Catatan Kritis Praktisi Pendidikan soal Tewasnya Taruna STIP - 'jangan melihat kasus ini bisa diselesaikan seperti ganti genteng bocor'

Tim Redaksi
Tim Redaksi
Diperbarui 5 Mei 2024 22:18 WIB
Praktisi Pendidikan, Indra Charismiadji (Foto: Dok MI/Pribadi)
Praktisi Pendidikan, Indra Charismiadji (Foto: Dok MI/Pribadi)

Jakarta, MI - Praktisi Pendidikan, Indra Charismiadji memberi catat kritis atas kasus kekerasan yang kerap terjadi di Sekolah Tinggi Ilmu Pelayaran (STIP) Jakarta. Padahal pihak STIP mengklaim sudah mengahapus segala bentuk perpeloncoan.

Pada 12 Mei 2008 taruna tingkat pertama, Agung B Gultom tewas ditangan 10 senior dan 3 orang taruna tingkat pertama lain yang mengaku dianiaya oleh senior.

Pada 2008 November, taruna tingkat pertama, Jegos geger otak dianiaya oleh senior karena tidak mencukur rambut. Pada 2012 dan 2013 Februari kasus menurut Polres Metro Jakarta Utara 

Lalu pada 2014, taruna tingkat pertama, Dimas Dikita Handoko, tewas dianiaya senior karena dianggap tidak respek.

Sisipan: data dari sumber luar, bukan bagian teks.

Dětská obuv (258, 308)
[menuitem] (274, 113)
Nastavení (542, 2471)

Pada 10 Januari 2017 taruna tingkat pertama, Amirulloh Adityas Putra, tewas dianiaya 5 taruna tingkat dua dan beberapa taruna tingkat pertama lain juga mengalami penganiayaan. 

Pada 3 Mei 2024, Taruna tingkat 1 STIP Jakarta, Putu Satria Ananta Rustika (19) tewas di tangan seniornya Tegar Rafi Sanjaya (21).

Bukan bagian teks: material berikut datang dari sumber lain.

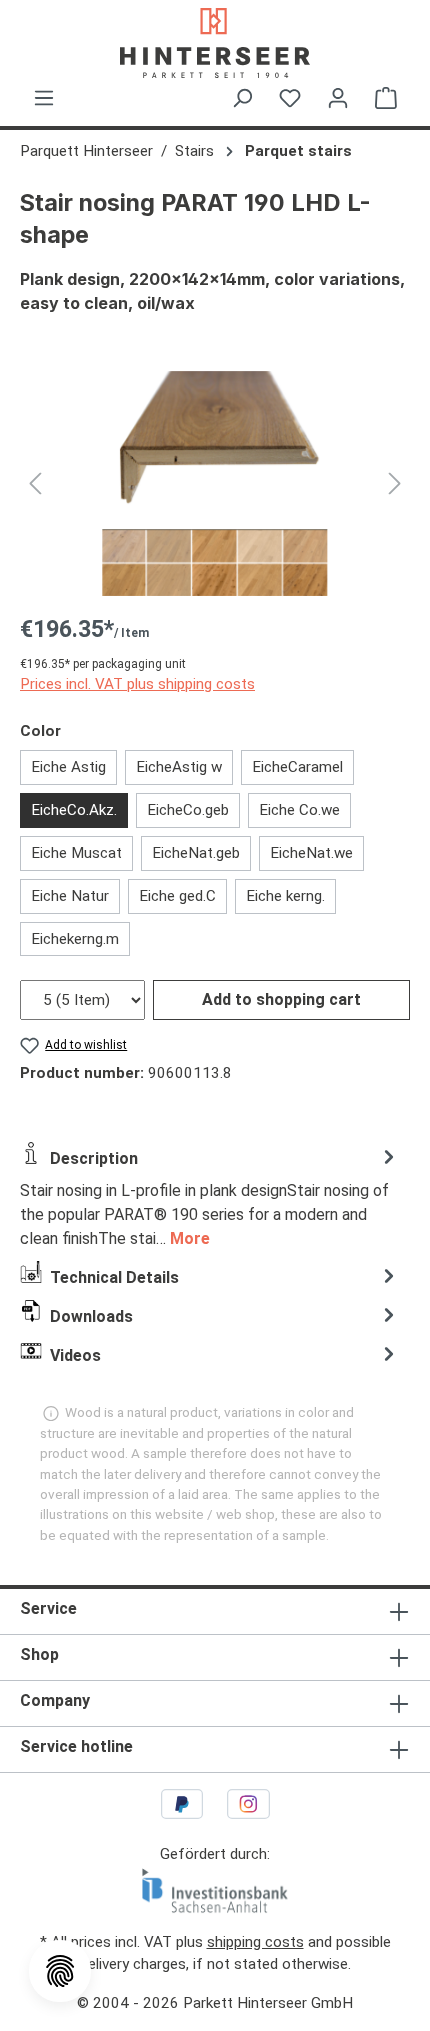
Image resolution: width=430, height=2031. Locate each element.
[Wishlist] (290, 98)
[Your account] (338, 98)
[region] (215, 483)
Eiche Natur (70, 896)
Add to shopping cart (281, 999)
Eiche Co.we (299, 810)
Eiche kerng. (285, 896)
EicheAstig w (179, 767)
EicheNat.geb (196, 853)
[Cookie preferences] (60, 1971)
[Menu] (44, 98)
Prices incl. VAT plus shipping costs (137, 684)
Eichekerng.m (75, 939)
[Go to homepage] (215, 43)
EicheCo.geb (188, 810)
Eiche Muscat (76, 853)
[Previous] (35, 483)
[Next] (395, 483)
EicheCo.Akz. (74, 810)
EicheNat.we (311, 853)
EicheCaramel (297, 767)
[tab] (210, 1196)
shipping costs (255, 1942)
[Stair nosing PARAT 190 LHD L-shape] (214, 483)
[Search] (242, 98)
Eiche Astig (68, 767)
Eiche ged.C (177, 896)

"Ini kasus yang sudah berulang kali terjadi dan sebagai sekolah kedinasan yang dikelola pemerintah, saya perlu mengingkatkan bahwa pemerintah memiliki kewajiban konstitusional untuk melindungi segenap bangsa Indonesia dan seluruh tumpah darah Indonesia," ujar Indra begitu disapa Monitorindonesia.com, Minggu (5/5/2024) malam.

Menurutnya, apa yang terjadi di STIP bukan sekedar perundungan tetapi sudah berulang kali berjatuhan korban nyawa anak-anak muda yang harusnya disiapkan untuk menjadi pemimpin masa depan dengan kehidupan yang cerah. 

"Secara khusus kita harus melihat secara komprehensif bagaimana proses pendidikan di STIP dan sekolah-sekolah kedinasan lain. Apakah memang ada yang keliru secara fundamental dalam pola pendidikannya, misalnya pendidikan ala militer padahal ini instansi sipil," jelasnya.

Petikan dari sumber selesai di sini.